Omaha (Neb.) World-Herald, December 20, 2006


[Rachel's introduction: In 1982, citizens of Nebraska voted to prohibit corporations from farming in their state. Earlier this month, a group of unelected judges voted to overturn the will of the Nebraska citizenry and give corporations the same rights as the individual humans who operate family farms.]

By Bill Hord

Lincoln, Nebraska --- A three-judge panel of the 8th Circuit Court of Appeals in St. Louis today ruled that Nebraska's ban on corporate farming is unconstitutional.

The panel upheld a ruling last year by U.S. District Judge Laurie Smith Camp that struck down the ban, enacted as Initiative 300 (I-300) by Nebraska voters in 1982.

I-300 has been considered the toughest restriction in the nation on farming by non-family corporations. Its demise also could bring an end to corporate farming bans in five other states.

Smith Camp had ruled that I-300 discriminated against out-of-state investors by requiring that one member of a Nebraska family corporation be involved in the day-to-day operation of the farm.

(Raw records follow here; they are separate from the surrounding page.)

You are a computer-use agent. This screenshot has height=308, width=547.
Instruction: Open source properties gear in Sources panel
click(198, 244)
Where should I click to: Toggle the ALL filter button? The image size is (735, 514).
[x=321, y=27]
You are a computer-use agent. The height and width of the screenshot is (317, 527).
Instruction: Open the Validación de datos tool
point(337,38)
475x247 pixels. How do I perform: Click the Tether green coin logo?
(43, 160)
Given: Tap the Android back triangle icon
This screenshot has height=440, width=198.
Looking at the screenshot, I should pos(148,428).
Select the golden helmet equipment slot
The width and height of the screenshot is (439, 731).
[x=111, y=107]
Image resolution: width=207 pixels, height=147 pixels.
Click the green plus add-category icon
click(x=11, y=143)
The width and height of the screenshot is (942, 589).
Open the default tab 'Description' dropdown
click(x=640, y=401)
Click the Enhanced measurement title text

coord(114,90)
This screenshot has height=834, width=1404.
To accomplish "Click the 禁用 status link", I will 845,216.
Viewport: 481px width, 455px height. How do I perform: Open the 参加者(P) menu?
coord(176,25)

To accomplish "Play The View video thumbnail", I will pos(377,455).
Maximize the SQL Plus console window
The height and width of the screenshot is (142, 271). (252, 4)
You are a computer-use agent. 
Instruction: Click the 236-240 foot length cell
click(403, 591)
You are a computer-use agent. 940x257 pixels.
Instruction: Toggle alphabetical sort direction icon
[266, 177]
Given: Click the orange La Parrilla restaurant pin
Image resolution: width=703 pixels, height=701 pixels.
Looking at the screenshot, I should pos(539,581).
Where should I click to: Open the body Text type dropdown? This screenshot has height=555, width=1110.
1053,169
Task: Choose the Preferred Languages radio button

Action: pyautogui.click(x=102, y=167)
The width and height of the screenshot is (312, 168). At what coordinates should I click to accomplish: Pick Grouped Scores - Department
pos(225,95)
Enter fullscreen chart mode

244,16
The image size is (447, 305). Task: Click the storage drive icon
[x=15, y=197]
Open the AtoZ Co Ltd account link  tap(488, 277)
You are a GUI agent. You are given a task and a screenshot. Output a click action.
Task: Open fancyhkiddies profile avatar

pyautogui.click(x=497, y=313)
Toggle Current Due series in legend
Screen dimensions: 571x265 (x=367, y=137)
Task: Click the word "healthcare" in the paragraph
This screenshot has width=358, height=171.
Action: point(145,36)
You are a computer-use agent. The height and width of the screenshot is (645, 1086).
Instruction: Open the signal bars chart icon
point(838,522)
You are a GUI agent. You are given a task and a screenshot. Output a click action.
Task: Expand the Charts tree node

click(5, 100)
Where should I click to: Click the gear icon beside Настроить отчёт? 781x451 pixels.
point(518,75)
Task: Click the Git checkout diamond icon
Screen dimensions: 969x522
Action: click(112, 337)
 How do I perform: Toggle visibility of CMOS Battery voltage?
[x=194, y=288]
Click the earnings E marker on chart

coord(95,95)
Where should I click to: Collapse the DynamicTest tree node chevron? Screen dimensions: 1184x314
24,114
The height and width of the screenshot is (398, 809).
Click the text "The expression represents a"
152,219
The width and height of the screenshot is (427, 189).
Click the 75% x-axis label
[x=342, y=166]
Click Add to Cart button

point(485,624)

An appeal is nearly certain, said Nebraska Farmers Union president John Hansen, one of the leading proponents of Initiative 300. "But that decision has not been made yet," Hansen said. Hansen said the panel's ruling was under review by the Attorney General's Office and other lawyers who are involved as defenders of I-300.

Before Smith Camp's ruling last year, Initiative 300 had withstood numerous court challenges over its 24-year life. "This is not a good day," said Hansen.

The appeals panel upheld Smith Camp's determination that Initiative 300 violated a federal constitutional provision that limits how much states can regulate interstate commerce.

An appeal would first go to the full 8th Circuit Court. If again upheld, an appeal would go to the U.S. Supreme Court.

The original case was brought by former State Sen. Jim Jones of Eddyville and five others who said the ban restricted their right to benefit from corporate business practices.